Verilen Metin |

★ ★ ★ ★

Emsal Mahkeme Kararı Samsun Asliye Ticaret Mahkemesi 2022/562 E. 2023/573 K. 08.05.2023 T.

Görüntülediğiniz mahkeme kararı henüz kesinleşmemiştir. Yararlı olması amacıyla eklenmiştir.

T.C. SAMSUN ASLİYE TİCARET MAHKEMESİ Esas-Karar No: 2022/562 Esas – 2023/573
/// TÜRK MİLLETİ ADINA ///

T.C.
SAMSUN
ASLİYE TİCARET MAHKEMESİ
GEREKÇELİ KARAR
ESAS NO : 2022/562 Esas
KARAR NO : 2023/573

HAKİM :

KATİP :

DAVACILAR :

VEKİLİ :
DAVALI :
VEKİLİ :
DAVALILAR :

VEKİLİ :

DAVA : Tazminat (Ölüm Ve Cismani Zarar Sebebiyle Açılan)

★ ★ ★ ★

Sağlanan Veriler |
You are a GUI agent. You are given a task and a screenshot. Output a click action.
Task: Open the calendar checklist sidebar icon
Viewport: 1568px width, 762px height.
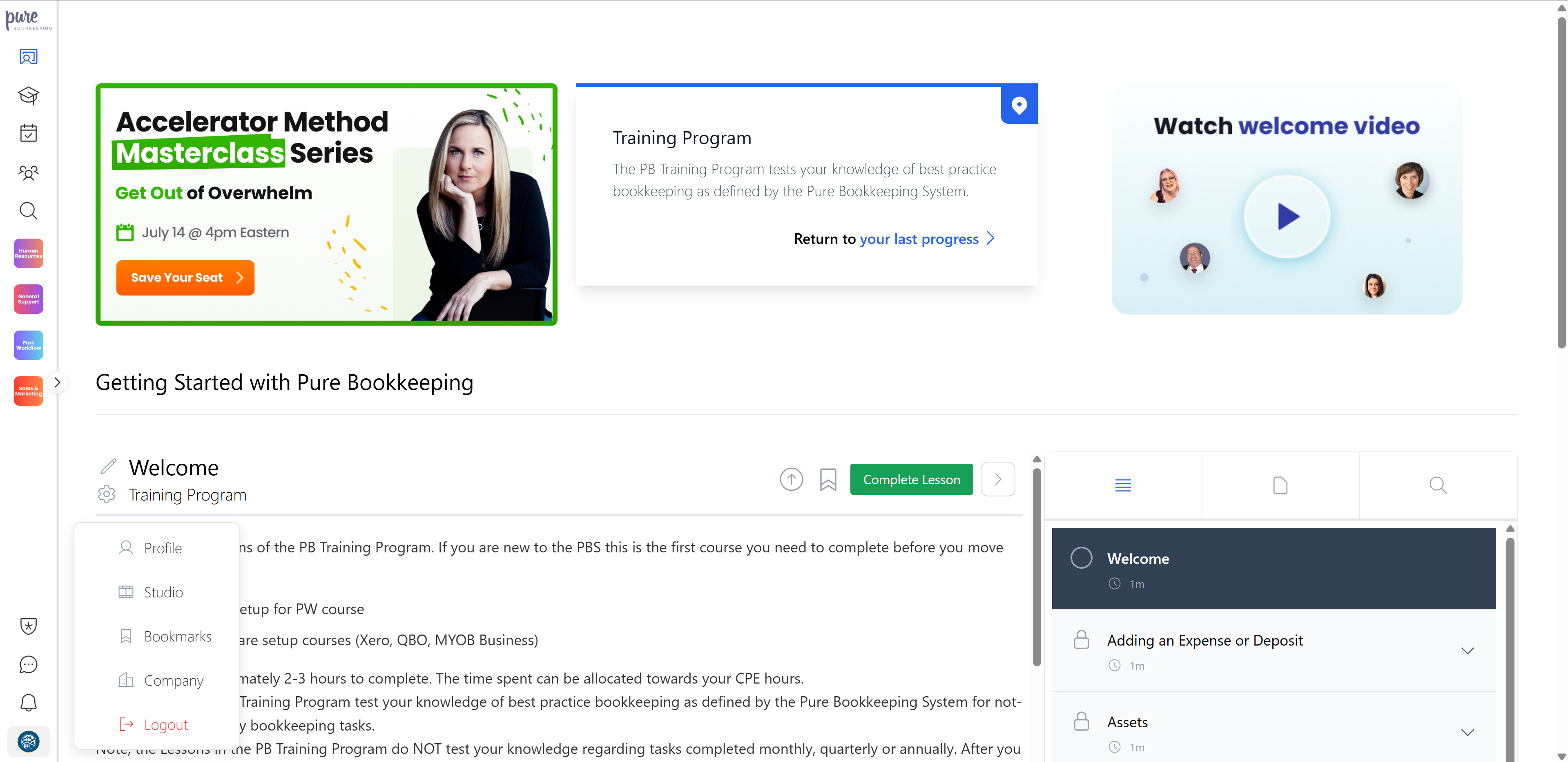[x=28, y=133]
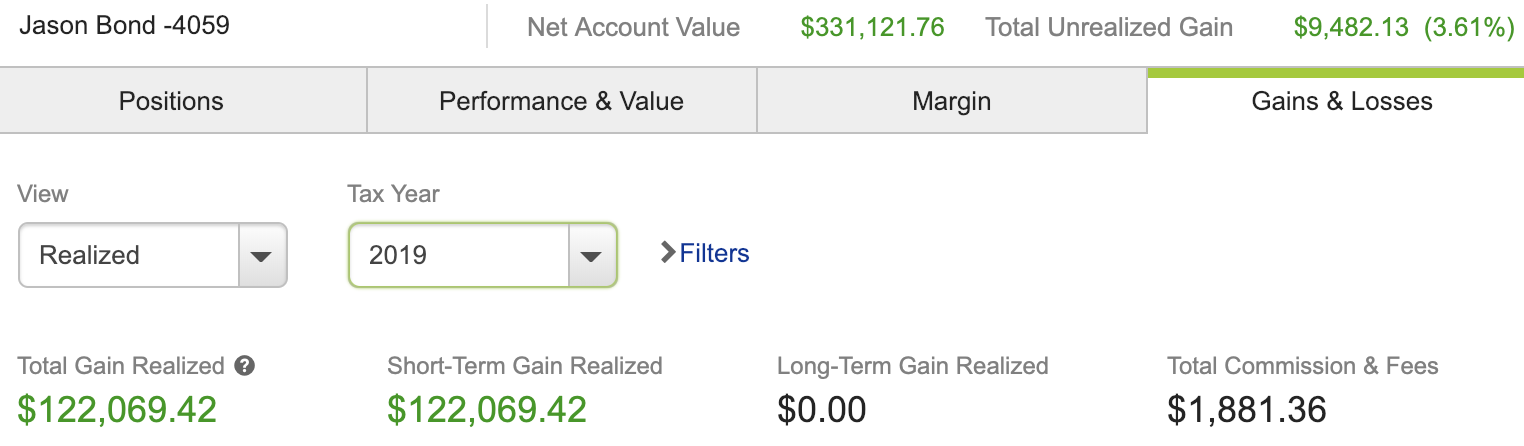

★ ★ ★ ★

Yapacağınız İş |
Mahkeme kararı metninin "Emsal Mahkeme Kararı" sözlerini içeren yerden başlayıp "olması amacıyla eklenmiştir." sözlerinden sonra biten bölümünü yeniden yazınız ve bu bölümde "Yararlı" yerine "Faydalı" getiriniz.

Alıştırma Çıktısı |
Emsal Mahkeme Kararı Samsun Asliye Ticaret Mahkemesi 2022/562 E. 2023/573 K. 08.05.2023 T.

Görüntülediğiniz mahkeme kararı henüz kesinleşmemiştir. Faydalı olması amacıyla eklenmiştir.